Wednesday, March 26, 2014

Weds. with Words - Berry's Quantity vs. Form



A few weeks ago I checked out a stack of books from my alma mater, including Wendell Berry and Norms and Nobility.  So, they were all due back Saturday and I had barely touched the stack - it's all those lectures people keep on recommending!   I decided to read some of the Wendell Berry essays - never a bad choice.  I was struck by a few thoughts from Quantity vs. Form from the collection The Way of Ignorance.




My purpose here is only to notice that the ideal of a whole or a complete life, as expressed in Psalm 128 or in Tiresias' foretelling of the death of Odysseus, now appears to have been replaced by the idea merely of a long life.  And I do not believe that these two ideals can be reconciled. 
But we are already in the thick of the problem when we have noticed that there does seem to be such a thing as a good life; that a good life consists, in part at least, of doing well; and that this possibility is an ancient one, having apparently little to do with the progress of science or how much a person knows.  And so we must ask how it is that one does not have to know everything in order to do well? 
We come to form, we in-form our lives, by accepting the obvious limits imposed by our talents and circumstances, by nature and mortality, and thus by getting the scale right.  Form permits us to live and work gracefully within our limits. 
The wheel of human - that is of fully human - life would consist over the generations of birth, growth, maturity, ripeness, death and decay.  
He finds the idea of ripeness in Shakespeare
By "ripeness" Edgar means a perfect readiness for death and his sentence echoes "The readiness is all" in act V, scene 2, of Hamlet.  
After the addition of "ripeness", "decay" acquires the further sense of the "plowing in" of experience and memory, building up the cultural humus.  The art of living thus is practiced not only by individuals, but by whole communities or societies.  It is the work of the long-term education of a people.  Its purpose, we may say, is to make life conform gracefully both to its natural course and to its worldly limits.  
This insatiable desire for more is the result of an overwhelming sense of incompleteness, which is the result of the insatiable desire for more.  This is the wheel of death.  It is the revolving of this wheel that now drives technological progress.  The more superficial and unsatisfying our lives become, the faster we need to progress.  When you are skating on thin ice, speed up.  
This last quote really hit home.  By not understanding or accepting the "form" of my life I have a desire for more and it truly does turn into a "wheel of death".   What I really need to do is remember what he highlights earlier

What is the goal of our life and work?  This is a fearful question and it ought to be fearfully answered. Probably it should not be answered for anybody in particular by anybody else in particular.  But the ancient norm or ideal seems to have been a life in which you perceived your calling, faithfully followed it, and did your work with satisfaction, married, made a home and raised a family; associated generously with neighbors; ate and drank with pleasure the produce of your local landscape; grew old seeing yourself replaced by your children or younger neighbors, but continuing in old age to be useful; and finally died a good or a holy death surrounded by loved ones. 
Now we seem to have lost any such thought of a completed life. 

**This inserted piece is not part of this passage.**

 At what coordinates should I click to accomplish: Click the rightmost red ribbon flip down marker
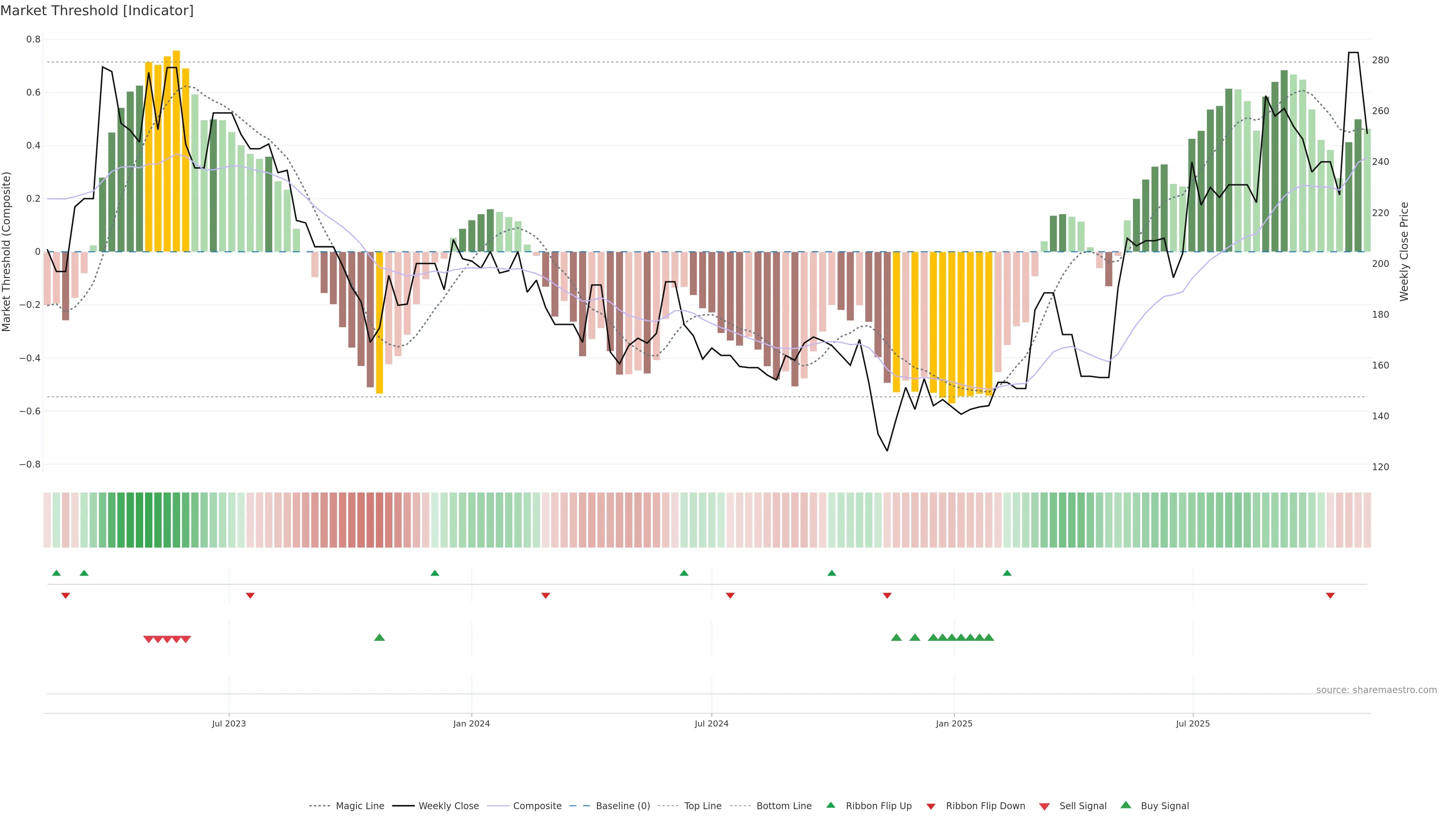[x=1330, y=596]
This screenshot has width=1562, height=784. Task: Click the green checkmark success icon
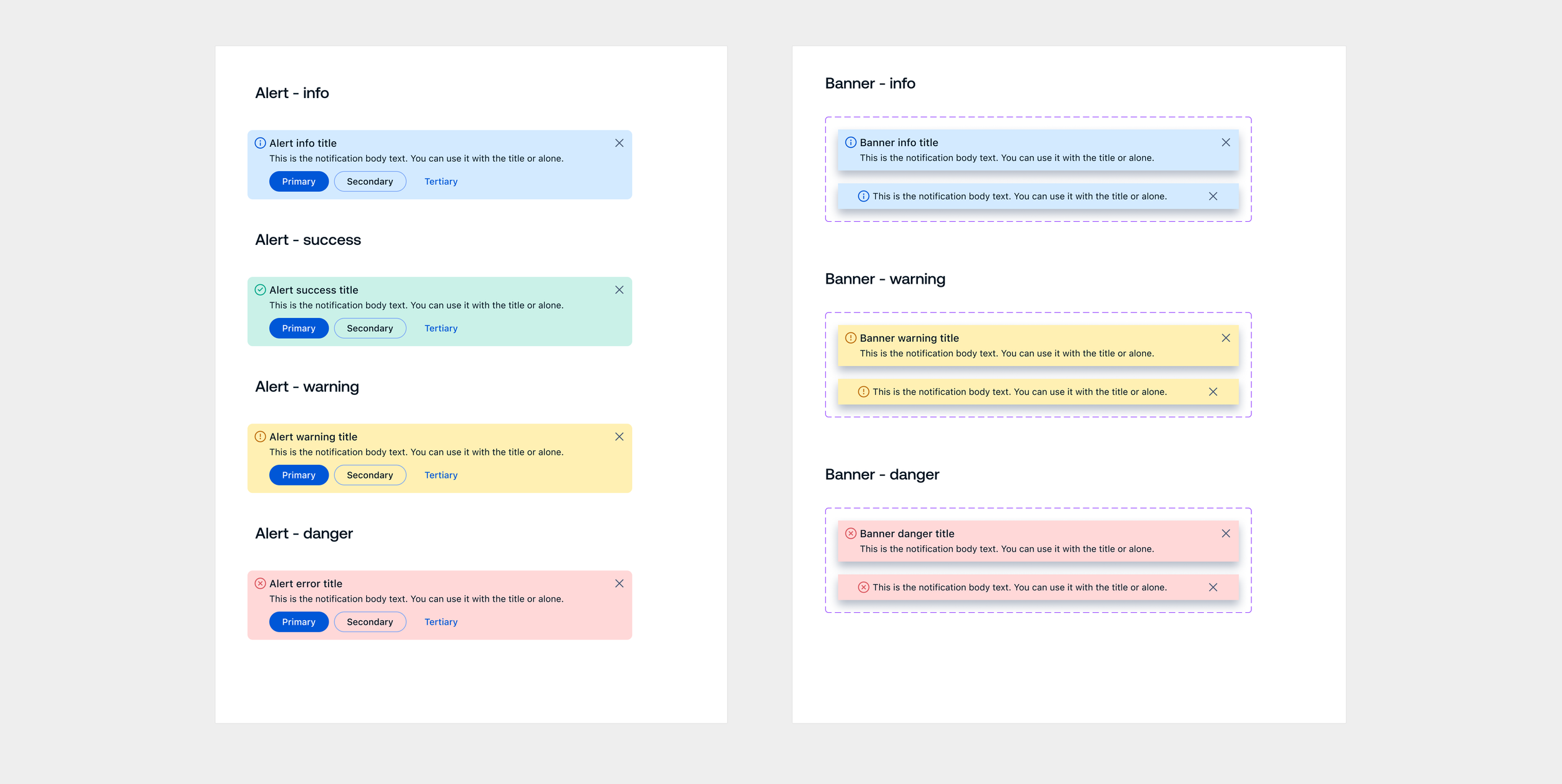click(260, 290)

There is more to illustrate how the cycle of life should be lived out more fully.  I do recommend this short essay to help you appreciate what life well lived looks like.   

See what others are reading at Ordo-Amoris

1 comment:

  1. Berry makes it sound so simple and I guess it is. We do live and die. How to live well can never be wrapped up in striving for more of nothing, that is the things that are going to end.